Attributes of bonds are tabular data types, so we computed several hundred features per bond. Feature generation is trying to identify signals from the existing data that can be used from the data and I had developed knowledge by generalizing from interviews I had done with several underwriters. I encoded features such as bond duration, borrowers tied to the bond note, underwriter metadata (defaults, delinquencies, years of experience), country of origination, economic maturity of the city where the borrower was, previous borrowings, and borrower fund use. We kept our offline data pipeline and online feature engineering consistent by creating a universal library that was shared across both services. Each iteration of a feature would either get a new name or completely rewrite all historical values.

Data labeling was automatically done through a list of rules. We measured if the repayments were: completed on time (early or according to the payment schedule), 30, 60, and 90 days behind schedule, but ultimately paid in full, and finally if the borrower never paid back or was beyond 90 days. Lenders at banks use percentage at risk (PAR), PAR30 PAR60, PAR90 to gauge the health of the portfolio. While all bond data was stored, the 90-day lag meant our model’s concept of a bad bond potentially was 3 months or more months behind.

The raw data, features generated, and output labels were stored in two places.

The first was in a MySQL database which had a bond object that we used across our entire stack to track raw financials, features, and labels. SQL was easy to query in dashboards and visualize for ad hoc data analysis. This also was the main table that we copied streamed live market data to.

Secondly, we stored a copy in a raw data lake-like storage for our backtesting simulator to pull from. This pipeline run was only required to be run once to seed the data, and then run regularly to update the repayment history. However, streaming feeds drop data, which we actually experienced several times that cost us thousands in profits before. Running the entire data pipeline off snapshots gave us also visibility into what percentage of live market data we had dropped. We ran this job on a regular cadence.

Image by author. The data process in a bond scoring ML system.

Training Workflows

The base metric data scientists care about is tied to accuracy, recall, precision. However, the business metric was most important, and not entirely tied to accuracy measures. Our benchmark was IRR or internal rate of return for the fund. This meant two things, we needed to pick out the low risk, high return bonds that standard accuracy metrics measured. We also needed to optimize returns. Our system had to predict whether buying a bond with a mediocre yield return today outweighed the potential value of higher-yielding equally low-risk bonds that might debut later.

This is where the ideas of a model and simulation/reward approach can apply. Simulation and rewards are most commonly known in reinforcement learning, but we didn’t use a true simulated reward environment. We quantified the performance by creating a market backtesting and replay system that can accurately simulate the model given our fund size, credit line availability, fund transfer times, seasonality of bond volumes, and real repayment history.
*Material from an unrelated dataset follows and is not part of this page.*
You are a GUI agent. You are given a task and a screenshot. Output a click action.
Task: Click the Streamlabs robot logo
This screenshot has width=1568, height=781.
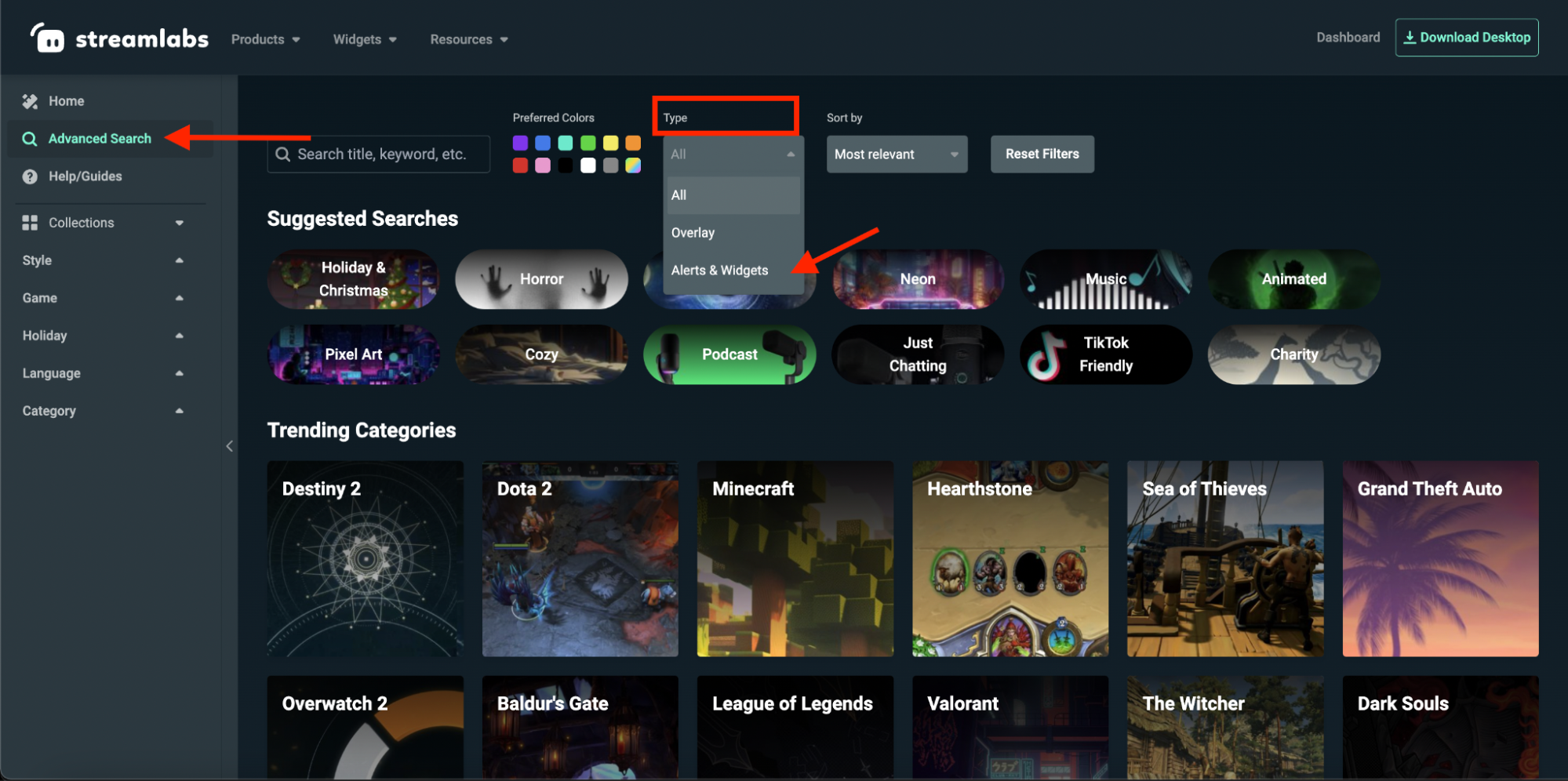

Each simulation would input a model artifact and the business parameters we provided and return the fund’s hypothetical return.
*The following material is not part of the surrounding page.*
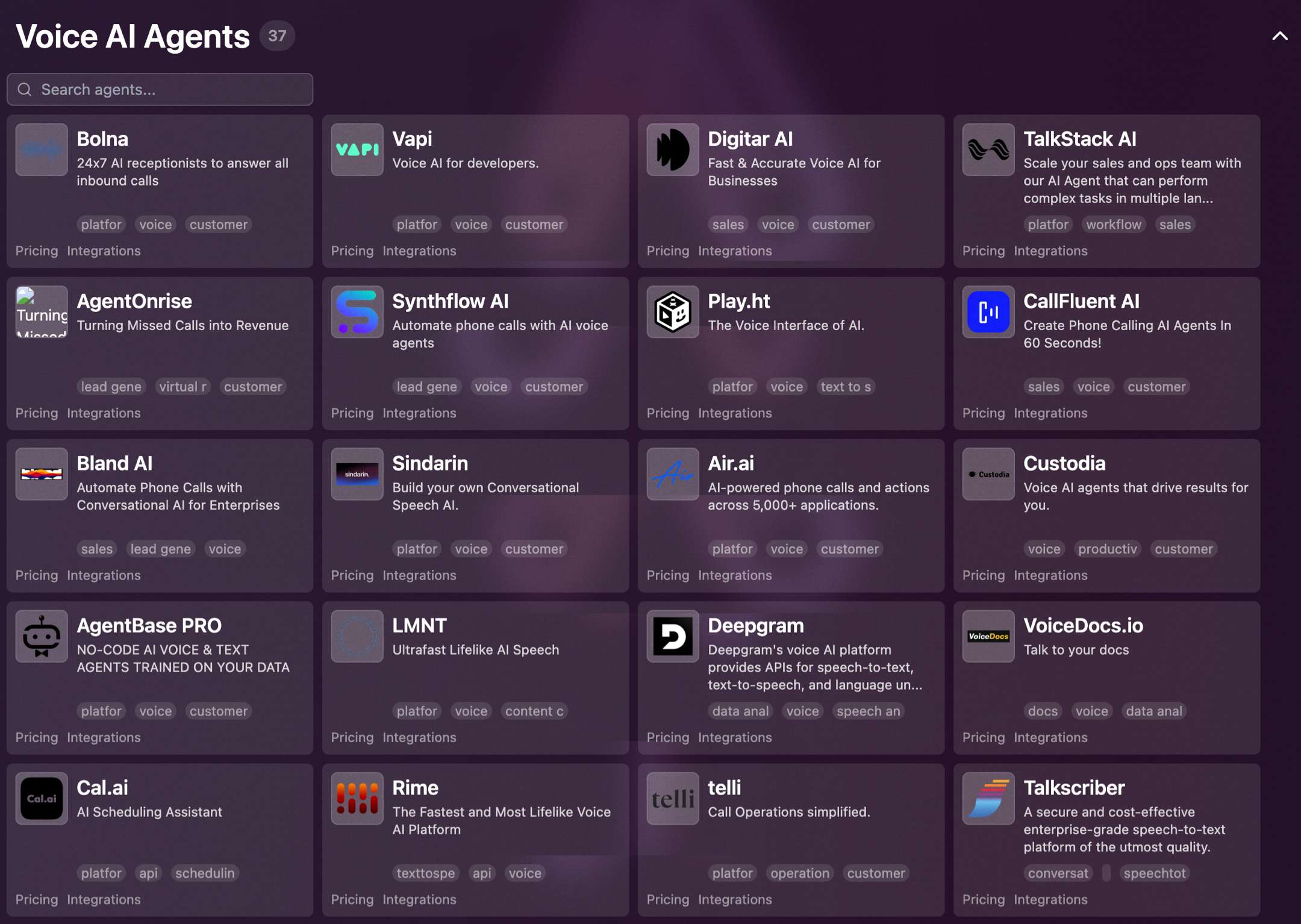Image resolution: width=1301 pixels, height=924 pixels.
Task: Click the TalkStack AI wave logo
Action: [988, 149]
Enough data was being processed in a simulation that each server needed to have a local cache of the market data for backtesting. Hyperparameter tuning frameworks weren’t available back then. We kept things simple by using grid search hyperparameter tuning. This was possible because our computations were relatively cheap. Each evaluation took about five minutes to run. A compute-optimized EC2 instance could process 32 jobs concurrently, so a total search space would take several hours to finish running. The candidate models were also optimized against multiple periods to understand performance in different market conditions.

Inference Workflows

Our real-time model inference and transaction execution was the final piece to this puzzle. We set a goal of having an investment decision made within one second of a bond debuting in markets. Good investments were sometimes competitive, so speed mattered.

When a bond debuted in the streaming API, we often didn’t have all the raw data for the bond to do proper feature engineering in the request. Each bond had its own thread for concurrency, which then polled the market servers for additional data points, mirrored the feature engineering we did offline, and applied a model prediction. This model prediction was saved for record-keeping, and then we compared the bond yield against our hurdle and if we had excess cash to make new investments with.
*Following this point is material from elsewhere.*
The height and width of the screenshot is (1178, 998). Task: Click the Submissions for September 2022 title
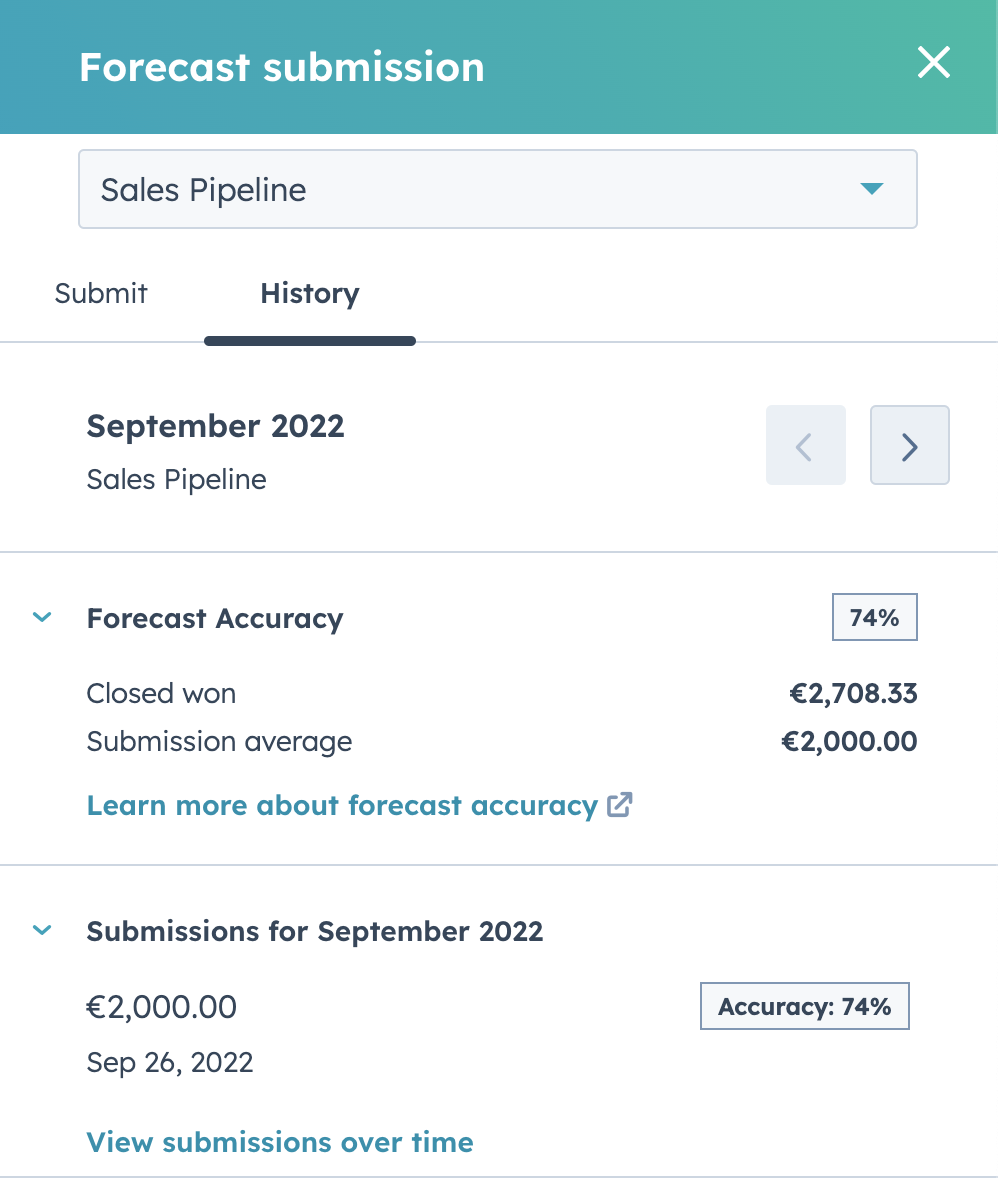click(314, 932)
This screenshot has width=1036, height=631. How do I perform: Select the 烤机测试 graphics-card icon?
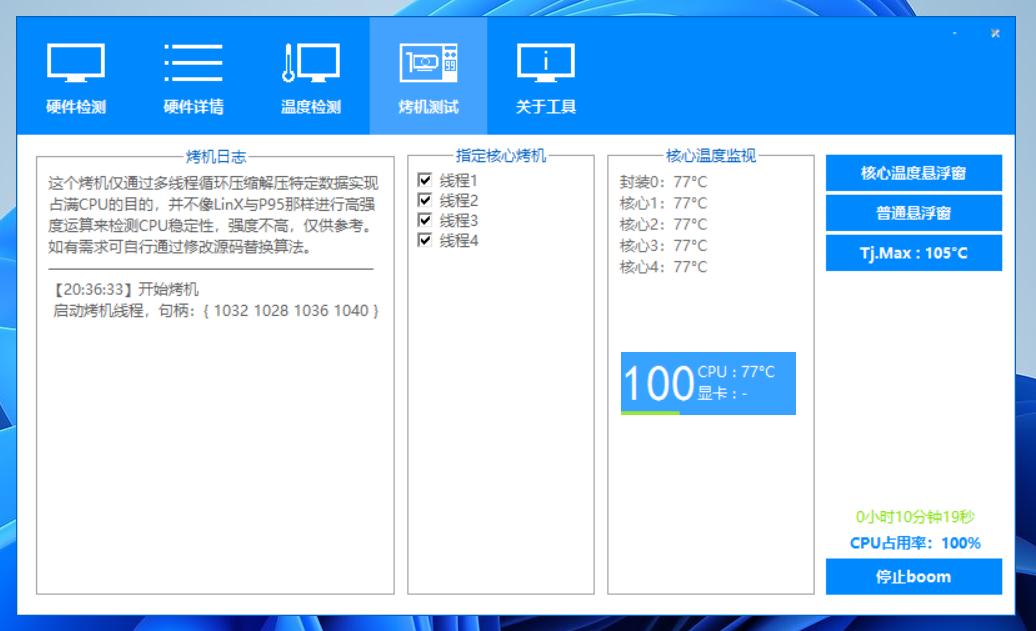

This was all tracked by a set of dashboards built in Angular and Node.js, and several queries we used directly off the database. We could quickly look up all the feature metrics and model predictions we calculated on a particular bond, or see system performance, logs from DevOps observability.

Image by author. The training and inference pipeline for a bond risk model.

Comparison of our homegrown systems versus today’s tools.

The system concepts from The Simple Group infrastructure in 2013 have very similar corollaries to today’s open source and vendor options. The two areas of data processing and model deployment draw clear analogies.

The actual tools for individual stages of MLOps change over time. Open source will mature, vendors will provide commercially viable alternatives, and another team in your organization builds a better tool. A consistent developer experience means minimal impact to end-users and production systems.

Data Processing

I see a lot of similarities between our data processing engineer to Tecton’s managed service. They’re a good pedigree startup that is well-positioned to be the best breed platform for tabular data in feature engineering, storage, and serving systems.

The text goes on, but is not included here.